The Wheel of Consent will transform you and every relationship in your life.
A.V. Flox, author of. Disrupting The Bystander: When #metoo Happens Among Friends

It is the single best tool I know of to clarify sexual dynamics and interpersonal challenges. I use its lessons in my personal and professional life every day.
Marcia Baczynski, author of  Creating Consent Culture

Not only will this book liberate your sex life, it will also help you navigate all your relationships—romantic, social, business, and political—with integrity and generosity. A groundbreaking, life-changing book.
Barbara Carrellas, author of  Urban Tantra: Sacred Sex for the Twenty-First Century

Betty Martin’s work is so insightful and impactful in so many dimensions, I cannot recommend it highly enough.
Caffyn Jesse, Somatic Sex Educator, author of  Science for Sexual Happiness

Betty Martin’s work moves the conversation about consent away from an intellectual exercise and lands it right where it belongs, in our embodied responses to each unique situation.
Chris Maxwell Rose, founder, Pleasure Mechanics

Over the years I have talked about this with Fritz Perls, Abe Maslow, Marilyn Ferguson, Albert Ellis, Byron Katie and many many others. And now the voice of Betty Martin takes the conversation further, and in intriguing detail, in this great book!
Brad Blanton, Ph.D. author of  Radical Honesty

Betty Martin’s new book gives us her wisdom, experience, brainpower and vision so we can receive a more sexually satisfied life and have a better world.
Annie Sprinkle, sex educator, activist, and author of  Assuming the Ecosexual Position.



Why would most people endure unwanted or unsatisfying touch, rather than speak up for their own boundaries and desires? It’s a question with a myriad of answers – and one that Dr.
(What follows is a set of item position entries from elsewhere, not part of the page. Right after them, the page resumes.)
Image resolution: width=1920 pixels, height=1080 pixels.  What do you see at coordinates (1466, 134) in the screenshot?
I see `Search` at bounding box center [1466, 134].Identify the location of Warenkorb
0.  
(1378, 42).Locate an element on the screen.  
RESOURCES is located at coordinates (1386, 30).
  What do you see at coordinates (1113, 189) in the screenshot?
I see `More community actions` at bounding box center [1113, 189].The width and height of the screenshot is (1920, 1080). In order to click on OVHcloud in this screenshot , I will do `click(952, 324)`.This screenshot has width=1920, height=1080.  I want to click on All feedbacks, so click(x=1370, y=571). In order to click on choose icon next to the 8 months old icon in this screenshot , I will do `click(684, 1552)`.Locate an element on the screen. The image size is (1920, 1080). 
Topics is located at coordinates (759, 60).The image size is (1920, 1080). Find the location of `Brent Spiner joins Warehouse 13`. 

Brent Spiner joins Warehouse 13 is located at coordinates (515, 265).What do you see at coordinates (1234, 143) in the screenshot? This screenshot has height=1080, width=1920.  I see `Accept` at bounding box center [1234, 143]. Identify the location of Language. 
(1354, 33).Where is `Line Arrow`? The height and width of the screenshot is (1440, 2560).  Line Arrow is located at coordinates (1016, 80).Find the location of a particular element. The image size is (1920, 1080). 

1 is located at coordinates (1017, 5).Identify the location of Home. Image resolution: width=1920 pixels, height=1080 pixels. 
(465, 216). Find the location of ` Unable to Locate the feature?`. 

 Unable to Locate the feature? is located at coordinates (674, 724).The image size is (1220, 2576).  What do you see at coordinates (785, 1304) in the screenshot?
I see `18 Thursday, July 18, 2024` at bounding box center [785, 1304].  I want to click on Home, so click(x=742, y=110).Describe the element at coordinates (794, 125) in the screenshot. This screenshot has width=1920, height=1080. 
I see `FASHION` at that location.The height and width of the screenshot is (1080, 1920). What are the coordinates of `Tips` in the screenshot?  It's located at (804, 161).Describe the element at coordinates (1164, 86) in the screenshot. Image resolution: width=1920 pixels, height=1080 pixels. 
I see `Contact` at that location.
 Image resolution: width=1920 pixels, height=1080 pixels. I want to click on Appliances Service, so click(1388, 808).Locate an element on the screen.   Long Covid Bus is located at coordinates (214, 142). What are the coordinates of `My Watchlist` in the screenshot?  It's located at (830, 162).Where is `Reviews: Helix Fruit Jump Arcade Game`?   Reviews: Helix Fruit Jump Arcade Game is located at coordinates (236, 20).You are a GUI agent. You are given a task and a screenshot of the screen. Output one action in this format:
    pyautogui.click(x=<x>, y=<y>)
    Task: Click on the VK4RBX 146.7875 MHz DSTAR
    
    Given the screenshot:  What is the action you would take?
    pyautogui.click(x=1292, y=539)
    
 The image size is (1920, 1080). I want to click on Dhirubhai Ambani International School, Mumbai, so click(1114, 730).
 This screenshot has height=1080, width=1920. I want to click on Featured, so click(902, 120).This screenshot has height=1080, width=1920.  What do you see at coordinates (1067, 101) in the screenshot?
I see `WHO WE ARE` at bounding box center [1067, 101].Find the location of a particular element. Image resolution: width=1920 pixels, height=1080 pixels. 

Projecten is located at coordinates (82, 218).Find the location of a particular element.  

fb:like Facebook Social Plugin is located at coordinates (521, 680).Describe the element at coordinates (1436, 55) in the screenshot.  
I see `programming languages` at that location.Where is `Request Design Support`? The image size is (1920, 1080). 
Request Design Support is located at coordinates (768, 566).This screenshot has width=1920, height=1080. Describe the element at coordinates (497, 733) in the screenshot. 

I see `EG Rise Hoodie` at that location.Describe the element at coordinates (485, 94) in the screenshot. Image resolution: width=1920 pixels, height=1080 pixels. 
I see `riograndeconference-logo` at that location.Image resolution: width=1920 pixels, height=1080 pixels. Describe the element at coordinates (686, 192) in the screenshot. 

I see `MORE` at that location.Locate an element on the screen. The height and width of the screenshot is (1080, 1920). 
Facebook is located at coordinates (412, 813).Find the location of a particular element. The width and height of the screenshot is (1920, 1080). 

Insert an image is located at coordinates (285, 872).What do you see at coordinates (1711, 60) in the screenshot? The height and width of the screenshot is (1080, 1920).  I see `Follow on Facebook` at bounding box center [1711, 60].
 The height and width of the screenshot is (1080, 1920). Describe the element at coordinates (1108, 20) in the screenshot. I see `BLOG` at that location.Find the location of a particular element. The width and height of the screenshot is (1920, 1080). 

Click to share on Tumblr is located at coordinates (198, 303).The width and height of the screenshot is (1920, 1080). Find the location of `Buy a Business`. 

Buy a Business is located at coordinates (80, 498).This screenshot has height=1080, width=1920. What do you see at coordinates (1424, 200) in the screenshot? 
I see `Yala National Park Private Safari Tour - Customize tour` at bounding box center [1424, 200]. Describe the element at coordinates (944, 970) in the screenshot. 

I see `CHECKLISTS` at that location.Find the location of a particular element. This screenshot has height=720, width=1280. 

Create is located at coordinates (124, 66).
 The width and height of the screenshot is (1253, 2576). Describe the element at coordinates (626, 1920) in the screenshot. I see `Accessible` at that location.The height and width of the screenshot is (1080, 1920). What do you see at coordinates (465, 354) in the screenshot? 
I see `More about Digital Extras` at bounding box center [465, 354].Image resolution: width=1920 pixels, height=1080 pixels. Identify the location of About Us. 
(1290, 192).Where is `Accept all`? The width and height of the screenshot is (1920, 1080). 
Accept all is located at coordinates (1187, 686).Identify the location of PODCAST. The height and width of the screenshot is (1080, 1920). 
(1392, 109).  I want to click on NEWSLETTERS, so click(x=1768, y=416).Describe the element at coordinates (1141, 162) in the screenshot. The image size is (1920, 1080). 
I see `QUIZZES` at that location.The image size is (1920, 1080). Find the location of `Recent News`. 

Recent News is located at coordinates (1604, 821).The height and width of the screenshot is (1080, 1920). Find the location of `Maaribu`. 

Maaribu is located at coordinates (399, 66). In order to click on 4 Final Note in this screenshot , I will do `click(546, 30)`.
Betty Martin has explored in her 40+ years as a hands-on practitioner, first as a chiropractor and later as a Somatic Sex Educator, Certified Surrogate Partner and Sacred Intimate. In her client sessions, she noticed a pattern wherein many clients would “allow” or go along with discomfort or unease rather than speak up for what they wanted or didn’t want. Betty discovered there was a major component missing for people — the confidence that we have a choice about what is happening to us.

In her framework, “The Wheel of Consent®” Betty traces the fundamental roots of consent back to our childhood conditioning. As children, we are taught that to be “good” we must ignore our body’s discomfort and be compliant: to finish our food even if we’re full, to go to bed even if we’re not tired, to let relatives hug and kiss us even if we don’t want to. We learn that our feelings don’t matter more than what is happening, and that we don’t have a choice but to go along, whether or not we want it.

As adults, this conditioning remains with us until we have an opportunity to unlearn it, which is why consent violations are often only called out after the violation has occurred – because we have not been taught or empowered to notice our boundaries, much less value or express our internal signals as the unwanted action is happening.

In this book, Betty guides the reader through the Wheel of Consent framework, and shares practices to help us recover the ability to notice what we want and set clear boundaries. In these practices, we discover that the Art of Giving includes knowing our own limits so we can be more generous within those limits, and not give beyond our capacity. We also discover that the Art of Receiving invites us to notice and ask for what we really want. This knowledge, and its embodied practice, is foundational for creating clear agreements and bringing more satisfaction into relationships.

While much of consent education focuses on noticing what we don’t want, or prevention of violation, Betty has developed a “pleasure-forward” approach to teaching consent. By first accessing and awakening (sometimes re-awakening) our bodies’ relationship to pleasure and what we want, we can practice noticing and verbalizing what we don’t want. Such an approach provides a more holistic frame in which to unlearn the childhood conditioning that taught us to be silent and compliant, and in which individuals can learn to ask for what they want and state what they don’t, in a more empowered way.

The implications of this approach to consent education extends beyond touch and intimate relationships. When we forget how to notice what we really want, we lose our inner compass. When we continue to go along with things we don’t feel are right, we lose our ability to speak up against injustice. This has a profound effect on society. We allow all manner of inequality, corruption, theft of natural resources and our planet’s future health – because “going along with it” feels normal.

The #MeToo movement exposed the pervasiveness of boundary violations in modern culture. The Wheel of Consent offers a deeply nuanced way to practice consent as an agreement that brings integrity, responsibility, and empowerment into human interaction, starting with touch and relationships, and further expanding our understanding of consent to social issues of equality and justice.